= Social Issues Research Centre =

British think tank

The Social Issues Research Centre (SIRC) is a non-profit think tank working on social and lifestyle issues. It is based in Oxford, but is not part of, and has no relationship to, Oxford University.

==Organisation and focus==
SIRC has a ‘social intelligence’ unit, monitoring and assessing social, cultural and ideological trends. SIRC's approach has an anthropological and psychological rather than a sociological flavour.

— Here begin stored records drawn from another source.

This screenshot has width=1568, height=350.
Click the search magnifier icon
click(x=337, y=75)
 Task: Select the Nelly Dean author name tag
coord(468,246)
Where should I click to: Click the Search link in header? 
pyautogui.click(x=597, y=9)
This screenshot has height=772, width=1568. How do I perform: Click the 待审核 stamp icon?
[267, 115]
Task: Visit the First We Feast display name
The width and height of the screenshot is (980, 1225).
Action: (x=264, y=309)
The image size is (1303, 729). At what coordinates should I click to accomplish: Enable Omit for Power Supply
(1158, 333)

The SIRC has played a central role in advising the government on the development of a "Code of Practice on Science and Health Communication" for communication science issues to the media, which has been criticised for promoting mainstream views and suppressing dissenting voices.

==Criticism==

When the SIRC criticised journalists for publishing stories on health scares, the BMJ asked "how seriously should journalists take an attack from an organisation that is so closely linked to the drinks industry?." The commissioning of the SIRC by pharmaceutical industry group HRT Aware to write a well-received report highlighting favourable outcomes from HRT was also noted in an editorial in the BMJ as part of a PR campaign following the 2002 Women's Health Initiative study. The BMJ noted that SIRC shared its leading staff and offices with the research company MCM Research, which asked on its website: "Do your PR initiatives sometimes look too much like PR initiatives?"

==Staff==
The advisory board includes the social anthropologists Professor Lionel Tiger, Professor Dwight Heath and Professor Robin Fox.

Directors include
- Kate Fox. She has published on beauty & body image, the psychology of scent, pub behaviour, body language, etiquette, gossip, drugs, flirting, celebrations and stress.
- Peter Marsh – best known for work on football hooliganism and the connections between drinking and disorder.

==Funding==
SIRC is partly funded by income from MCM Research, "an Oxford-based company which specialises in applications of social science to real-world issues and problems". SIRC also obtains funding in its own right.